Ex parte D.C.H. PETITION FOR WRIT OF MANDAMUS

CourtCourt of Civil Appeals of Alabama
DecidedApril 21, 2023
DocketCL-2022-0617
StatusPublished

This text of Ex parte D.C.H. PETITION FOR WRIT OF MANDAMUS (Ex parte D.C.H. PETITION FOR WRIT OF MANDAMUS) is published on Counsel Stack Legal Research, covering Court of Civil Appeals of Alabama primary law. Counsel Stack provides free access to over 12 million legal documents including statutes, case law, regulations, and constitutions.

Bluebook
Ex parte D.C.H. PETITION FOR WRIT OF MANDAMUS, (Ala. Ct. App. 2023).

Opinion

Rel: April 21, 2023

Notice: This opinion is subject to formal revision before publication in the advance sheets of Southern Reporter. Readers are requested to notify the Reporter of Decisions, Alabama Appellate Courts, 300 Dexter Avenue, Montgomery, Alabama 36104-3741 ((334) 229-0650), of any typographical or other errors, in order that corrections may be made before the opinion is published in Southern Reporter.

ALABAMA COURT OF CIVIL APPEALS OCTOBER TERM, 2022-2023 _________________________

CL-2022-0617 _________________________

Ex parte D.C.H.

PETITION FOR WRIT OF MANDAMUS

(In re: J.D.

v.

E.C.H. and D.C.H.)

(Madison Circuit Court, DR-20-305.80)

HANSON, Judge.

D.C.H. ("the father") petitions this court for a writ of mandamus

directing the Madison Circuit Court ("the circuit court") to vacate its

March 23, 2022, order bifurcating the consolidated trials of the adoption CL-2022-0617

and grandparent-visitation claims in this case and retransferring

D.P.D.'s ("the husband") adoption petitions to the probate court.

Facts and Procedural History

This is the second time that the grandparent visitation issues and

the petitions for adoption involving these parties have been before this

court. J.D. v. D.P.D., 348 So. 3d 423 (Ala. Civ. App. 2021). A recitation

of the facts and procedural history underlying the petitions is necessary.

The father and E.D. ("the mother") are the natural parents of S.H.,

born in 2011, and E.H., born in 2013 ("the children"). In 2016, the mother

and father divorced in Virginia following the father's arrest for and

conviction of crimes related to the sexual abuse of several minor victims

(not including the children). The father was sentenced to 50 years in

prison. The Virginia divorce judgment ("the Virginia judgment")

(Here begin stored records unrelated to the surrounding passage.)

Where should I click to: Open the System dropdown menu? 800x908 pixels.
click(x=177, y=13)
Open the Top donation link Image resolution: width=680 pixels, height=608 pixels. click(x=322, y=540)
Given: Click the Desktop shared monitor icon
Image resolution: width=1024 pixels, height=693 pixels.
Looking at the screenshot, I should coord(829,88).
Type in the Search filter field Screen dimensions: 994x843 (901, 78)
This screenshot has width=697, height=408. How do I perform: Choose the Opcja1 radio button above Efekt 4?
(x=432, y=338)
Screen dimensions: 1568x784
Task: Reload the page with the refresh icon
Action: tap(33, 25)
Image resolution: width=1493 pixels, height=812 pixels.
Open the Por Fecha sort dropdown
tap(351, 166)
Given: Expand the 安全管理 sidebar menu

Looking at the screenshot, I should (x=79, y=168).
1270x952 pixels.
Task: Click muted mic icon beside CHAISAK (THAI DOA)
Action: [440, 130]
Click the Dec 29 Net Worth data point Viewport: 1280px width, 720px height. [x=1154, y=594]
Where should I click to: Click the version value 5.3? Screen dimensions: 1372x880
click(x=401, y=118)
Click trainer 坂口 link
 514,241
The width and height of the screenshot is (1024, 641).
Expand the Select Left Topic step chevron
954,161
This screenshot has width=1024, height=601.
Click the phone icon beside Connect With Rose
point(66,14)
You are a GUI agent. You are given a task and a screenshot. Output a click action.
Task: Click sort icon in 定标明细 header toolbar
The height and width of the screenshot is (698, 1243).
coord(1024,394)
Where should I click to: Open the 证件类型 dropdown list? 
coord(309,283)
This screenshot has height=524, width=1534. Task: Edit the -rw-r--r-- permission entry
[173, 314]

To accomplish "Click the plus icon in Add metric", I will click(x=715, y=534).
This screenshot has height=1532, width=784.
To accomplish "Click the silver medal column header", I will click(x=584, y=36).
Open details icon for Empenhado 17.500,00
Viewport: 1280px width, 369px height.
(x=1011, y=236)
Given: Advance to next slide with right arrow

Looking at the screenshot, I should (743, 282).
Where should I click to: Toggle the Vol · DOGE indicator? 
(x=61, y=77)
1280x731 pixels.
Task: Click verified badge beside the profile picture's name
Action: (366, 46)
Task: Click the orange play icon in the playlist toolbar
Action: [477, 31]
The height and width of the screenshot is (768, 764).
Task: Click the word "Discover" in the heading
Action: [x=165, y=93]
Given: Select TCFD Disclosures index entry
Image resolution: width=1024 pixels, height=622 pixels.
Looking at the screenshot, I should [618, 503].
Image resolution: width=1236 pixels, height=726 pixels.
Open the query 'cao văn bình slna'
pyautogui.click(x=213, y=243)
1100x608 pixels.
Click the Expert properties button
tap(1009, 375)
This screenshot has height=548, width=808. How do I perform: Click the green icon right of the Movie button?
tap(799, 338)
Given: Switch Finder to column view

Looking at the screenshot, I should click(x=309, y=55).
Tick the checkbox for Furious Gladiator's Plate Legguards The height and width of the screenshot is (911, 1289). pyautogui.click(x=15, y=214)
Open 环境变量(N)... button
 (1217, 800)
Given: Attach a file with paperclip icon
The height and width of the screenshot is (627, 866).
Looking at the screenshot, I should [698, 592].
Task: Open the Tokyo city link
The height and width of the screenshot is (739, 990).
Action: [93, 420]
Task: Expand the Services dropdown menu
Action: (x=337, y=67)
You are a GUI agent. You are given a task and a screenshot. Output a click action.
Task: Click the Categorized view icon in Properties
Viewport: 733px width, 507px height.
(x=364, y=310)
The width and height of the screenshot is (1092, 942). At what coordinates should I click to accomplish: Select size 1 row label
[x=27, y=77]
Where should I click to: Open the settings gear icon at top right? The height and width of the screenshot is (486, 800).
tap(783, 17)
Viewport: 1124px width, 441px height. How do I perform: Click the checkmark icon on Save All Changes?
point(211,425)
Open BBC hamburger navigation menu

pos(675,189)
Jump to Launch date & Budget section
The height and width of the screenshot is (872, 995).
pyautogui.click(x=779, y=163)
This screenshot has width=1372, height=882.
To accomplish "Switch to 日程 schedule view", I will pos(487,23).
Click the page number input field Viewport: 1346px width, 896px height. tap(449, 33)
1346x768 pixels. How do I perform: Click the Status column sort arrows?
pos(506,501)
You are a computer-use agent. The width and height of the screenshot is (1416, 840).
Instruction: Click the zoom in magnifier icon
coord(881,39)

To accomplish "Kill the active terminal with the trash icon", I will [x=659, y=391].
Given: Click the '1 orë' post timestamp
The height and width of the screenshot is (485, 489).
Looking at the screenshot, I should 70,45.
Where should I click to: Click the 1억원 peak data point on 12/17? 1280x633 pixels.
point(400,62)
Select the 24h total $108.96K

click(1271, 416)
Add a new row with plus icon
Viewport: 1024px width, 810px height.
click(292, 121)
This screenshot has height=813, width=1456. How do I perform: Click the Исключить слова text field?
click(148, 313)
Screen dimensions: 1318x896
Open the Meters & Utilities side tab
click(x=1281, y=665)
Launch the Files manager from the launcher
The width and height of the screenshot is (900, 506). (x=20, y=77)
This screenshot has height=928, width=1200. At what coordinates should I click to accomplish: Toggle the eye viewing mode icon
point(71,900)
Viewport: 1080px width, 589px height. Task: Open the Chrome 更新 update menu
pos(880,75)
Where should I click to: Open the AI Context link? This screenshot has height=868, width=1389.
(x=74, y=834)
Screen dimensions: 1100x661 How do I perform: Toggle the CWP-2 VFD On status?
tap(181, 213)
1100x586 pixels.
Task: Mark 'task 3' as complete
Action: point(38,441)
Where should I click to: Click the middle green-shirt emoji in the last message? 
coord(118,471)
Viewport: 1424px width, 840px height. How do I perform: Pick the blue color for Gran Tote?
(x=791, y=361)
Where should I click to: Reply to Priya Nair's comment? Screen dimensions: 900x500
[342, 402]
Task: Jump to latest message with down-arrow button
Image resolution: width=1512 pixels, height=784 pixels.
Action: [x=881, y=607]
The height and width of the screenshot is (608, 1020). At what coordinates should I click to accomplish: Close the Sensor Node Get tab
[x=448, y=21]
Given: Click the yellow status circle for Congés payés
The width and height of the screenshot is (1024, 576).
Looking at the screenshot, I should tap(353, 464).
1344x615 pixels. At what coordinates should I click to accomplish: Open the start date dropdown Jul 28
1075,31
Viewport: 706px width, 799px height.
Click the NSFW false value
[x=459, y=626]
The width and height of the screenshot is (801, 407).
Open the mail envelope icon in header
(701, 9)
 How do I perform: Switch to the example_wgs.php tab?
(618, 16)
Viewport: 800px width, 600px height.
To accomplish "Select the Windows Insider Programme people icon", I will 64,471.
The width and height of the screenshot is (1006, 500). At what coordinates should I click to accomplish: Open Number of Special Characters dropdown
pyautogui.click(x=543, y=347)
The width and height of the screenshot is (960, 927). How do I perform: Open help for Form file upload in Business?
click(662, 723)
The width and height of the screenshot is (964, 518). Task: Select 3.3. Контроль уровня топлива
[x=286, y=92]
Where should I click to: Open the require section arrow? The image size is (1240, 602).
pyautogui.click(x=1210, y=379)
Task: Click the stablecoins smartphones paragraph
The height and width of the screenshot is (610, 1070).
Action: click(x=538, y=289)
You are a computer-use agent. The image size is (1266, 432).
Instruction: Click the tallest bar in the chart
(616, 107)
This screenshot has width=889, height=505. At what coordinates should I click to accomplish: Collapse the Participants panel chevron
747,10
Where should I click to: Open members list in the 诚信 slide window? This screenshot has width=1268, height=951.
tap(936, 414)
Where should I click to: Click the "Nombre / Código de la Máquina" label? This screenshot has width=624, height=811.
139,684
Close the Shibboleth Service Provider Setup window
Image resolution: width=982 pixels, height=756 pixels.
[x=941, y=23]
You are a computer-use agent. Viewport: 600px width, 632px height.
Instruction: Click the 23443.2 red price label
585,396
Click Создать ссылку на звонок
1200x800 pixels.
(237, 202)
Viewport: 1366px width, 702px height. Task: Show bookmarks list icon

awarded sole legal and physical custody of the children to the mother,

but it also incorporated an agreement that awarded visitation rights to

the father's mother, J.D. ("the grandmother"), who had intervened in and

been made a party to the Virginia divorce action. In 2018, the mother

married D.P.D. ("the husband"), and the mother, the husband, and the

children have resided in Alabama since that time. On November 4, 2019,

2 CL-2022-0617

the husband filed petitions in the Madison Probate Court ("the probate

court") seeking to adopt the children. In his petitions, the husband

alleged that the father had impliedly consented to the adoptions by virtue

of his criminal conviction and the resulting 50-year prison sentence. The

husband's petitions also recognized the grandmother's visitation rights

with the children but requested limitation of the grandmother's

continued visitation and of her communication with the children

following the adoptions.

The father was served with notice in the federal penitentiary where

he is incarcerated, and the grandmother was served in Ohio where she

resides. On December 16, 2019, the father, pro se, answered the petition,

stating that he was contesting the adoption petitions. The grandmother

filed an answer and requested a hearing. The probate court set a hearing

on the husband's adoption petitions for June 30, 2020. The father

claimed that he filed a motion to appear via "Video Teleconference" in

February 2020; however, that motion was not in the record in the

previous appeal. On June 9, 2020, the father filed a "motion for a ruling"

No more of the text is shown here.